(Screenshot grounding data)
######

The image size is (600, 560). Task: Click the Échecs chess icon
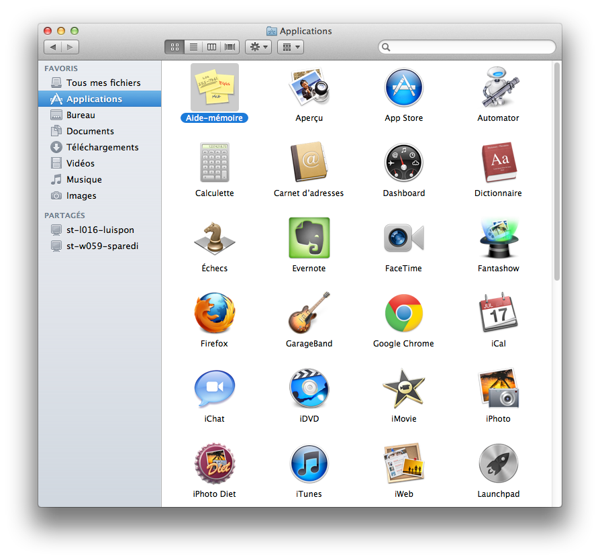215,238
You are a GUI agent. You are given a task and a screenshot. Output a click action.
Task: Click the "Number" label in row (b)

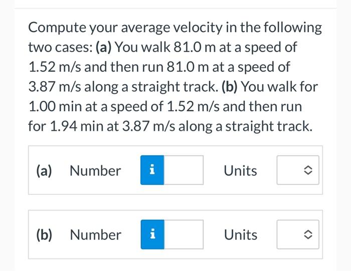tap(96, 235)
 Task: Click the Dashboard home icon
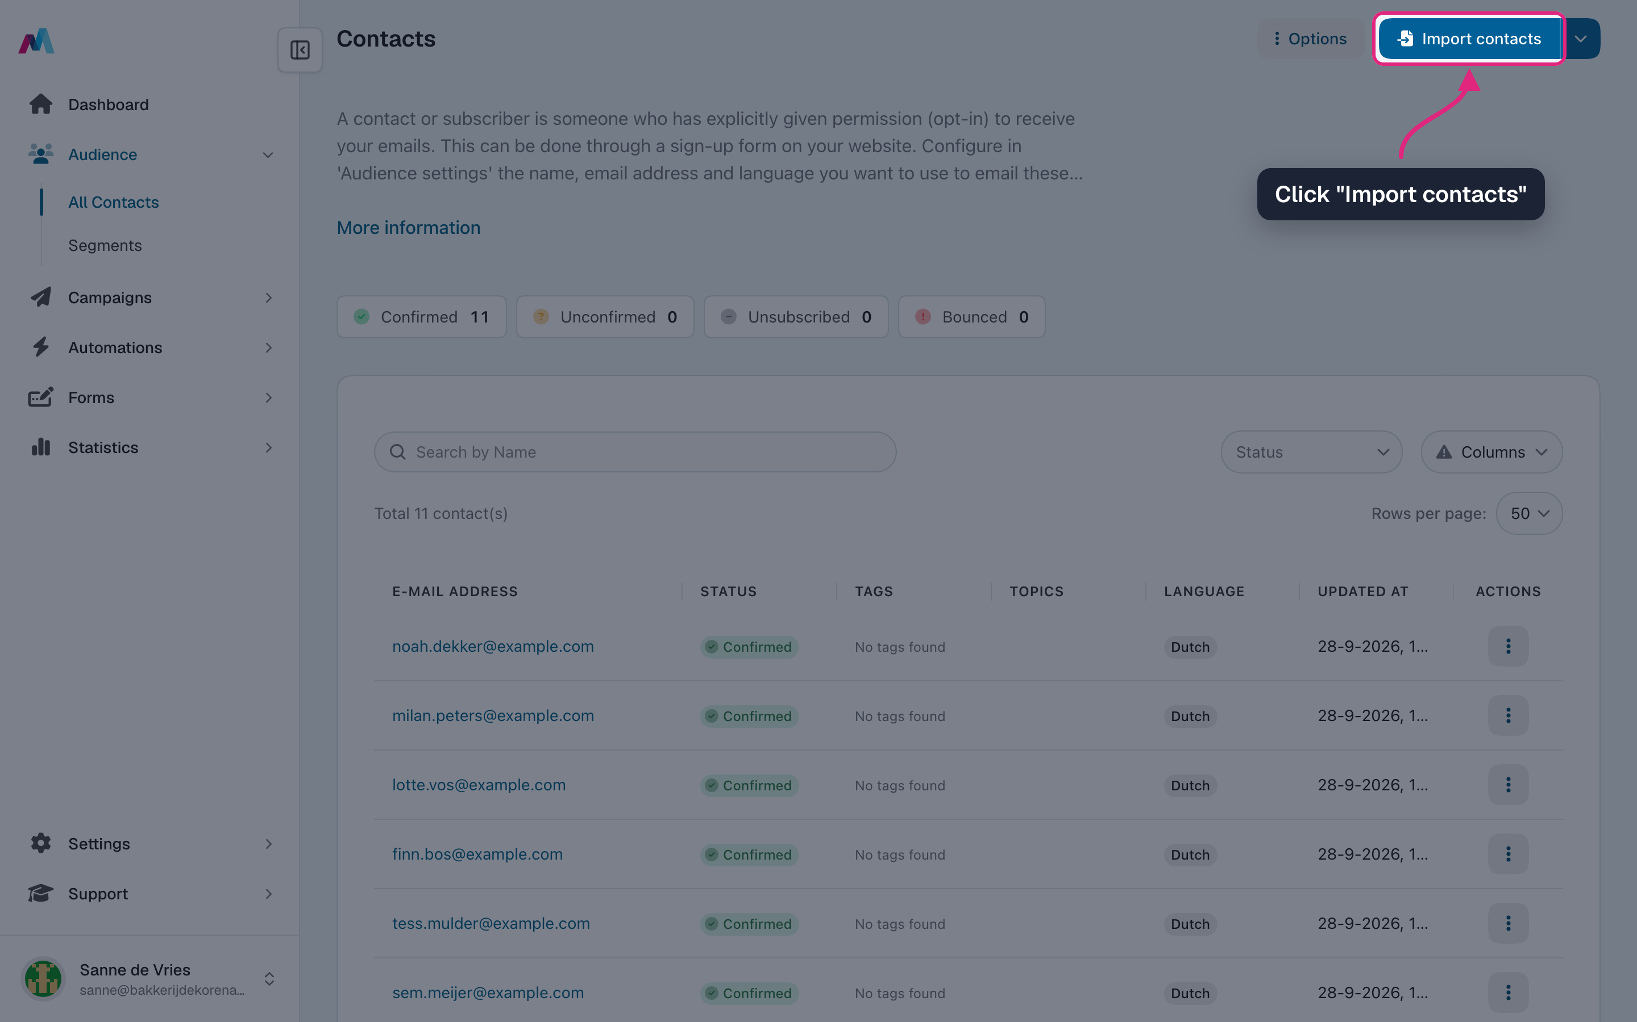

######

TASK TO CARRY OUT => With the pictures removed, return the data above word for word.

RESPONSE AREA =>
The image size is (600, 560). Task: Click the Échecs chess icon
215,238
You are a GUI agent. You are given a task and a screenshot. Output a click action.
Task: Click the "Number" label in row (b)

tap(96, 235)
 Task: Click the Dashboard home icon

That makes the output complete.